Notes on seeking wisdom and crafting software

Sticky thoughts

Please allow me to share a beautiful Zen koan.

Tanzan and Ekido were once traveling together down a muddy road. A heavy rain was still falling. Coming around the bend, they met a lovely girl in a silk kimono and sash, unable to cross the intersection.

”Come on, girl” said Tanzan at once. Lifting her in his arms, he carried her over the mud.

Ekido did not speak again until the night when they reached a lodging temple. Then he no longer could restrain himself. “We monks don’t go near females”, he told Tanzan, “especially not young and lovely ones. It is dangerous. Why did you do that?”.

”I left the girl there”, said Tanzan. “Are you still carrying her?”

There are two personal observations from a Ekido like point of view.

We establish principles like “We monks don’t go near females” in various aspects of our lives. Every principle starts as an opinion, and its hold strengthens as we keep repeating it in our coversations with self or otherwise.

Second, our identification with the principle is proportional to the feelings (and hence to the repetition). There may be a subtle virtuous loop at play here. The more we think about an idea, greater are the chances of that becoming a principle or law. Ideas which are fundamental (= non-negotiable) tend to appear frequently in our thoughts because of the associated good/bad feelings.

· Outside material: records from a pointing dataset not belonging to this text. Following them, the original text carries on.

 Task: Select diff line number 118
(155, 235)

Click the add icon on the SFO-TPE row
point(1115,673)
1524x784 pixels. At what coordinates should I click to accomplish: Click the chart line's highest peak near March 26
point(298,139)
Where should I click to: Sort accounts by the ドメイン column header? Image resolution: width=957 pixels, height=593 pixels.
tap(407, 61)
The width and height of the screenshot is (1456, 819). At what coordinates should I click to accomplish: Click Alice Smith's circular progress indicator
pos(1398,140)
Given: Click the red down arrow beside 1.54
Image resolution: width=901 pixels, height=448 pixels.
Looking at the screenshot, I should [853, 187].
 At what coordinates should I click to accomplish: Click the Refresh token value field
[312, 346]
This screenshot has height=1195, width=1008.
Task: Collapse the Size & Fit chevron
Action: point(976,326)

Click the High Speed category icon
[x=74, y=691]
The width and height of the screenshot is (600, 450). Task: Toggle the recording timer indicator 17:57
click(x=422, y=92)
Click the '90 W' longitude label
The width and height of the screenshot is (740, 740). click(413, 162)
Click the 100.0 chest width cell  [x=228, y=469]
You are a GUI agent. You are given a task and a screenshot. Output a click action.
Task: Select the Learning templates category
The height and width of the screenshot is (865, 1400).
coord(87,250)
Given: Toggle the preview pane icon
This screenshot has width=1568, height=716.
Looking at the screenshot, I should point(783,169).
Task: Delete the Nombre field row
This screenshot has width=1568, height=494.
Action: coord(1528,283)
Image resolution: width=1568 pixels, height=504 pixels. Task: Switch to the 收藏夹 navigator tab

We get delighted when a principle is met. The principle strengthens. We feel distracted when a principle is violated. We devise ways to defend the principle. The principle strengthens.

Our friend, Ekido observed the principle getting violated by someone they respect. They felt an urge to defend the principle, and probably a fear that their principle could be wrong (since they saw a respected person violating it). They kept trying to find a resolution and finally sought an answer. Imagine how many times the principle would have repeated in their thoughts on that evening.

How would Ekido break the loop?

  1. Strive to live without principles or fundamental opinions
  2. Keep the opinions to their worth. Treat them as an idea with a lifecycle of birth, popularity and demise. See like a tree for some thoughts on this.
  3. If opinions are simple ideas or objects, why repeat them? If we don’t repeat or have a feeling associated, they never strengthen.

Earlier, we have discussed about an opinionated framework and the principle of Strong opinions, weakly held. I keep wondering how the author does it. If we call something as a Strong Opinion, can we detach from it easily?

The answer probably lies in the trick that the author tactfully delegates the validation of an opinion to something objective. That does not allow for any feelings, or premises for repetition. All judgments reserved until we have the data. Strong opinion is reduced to a mere hypothesis. And that allows us to adapt it according to empirical observations!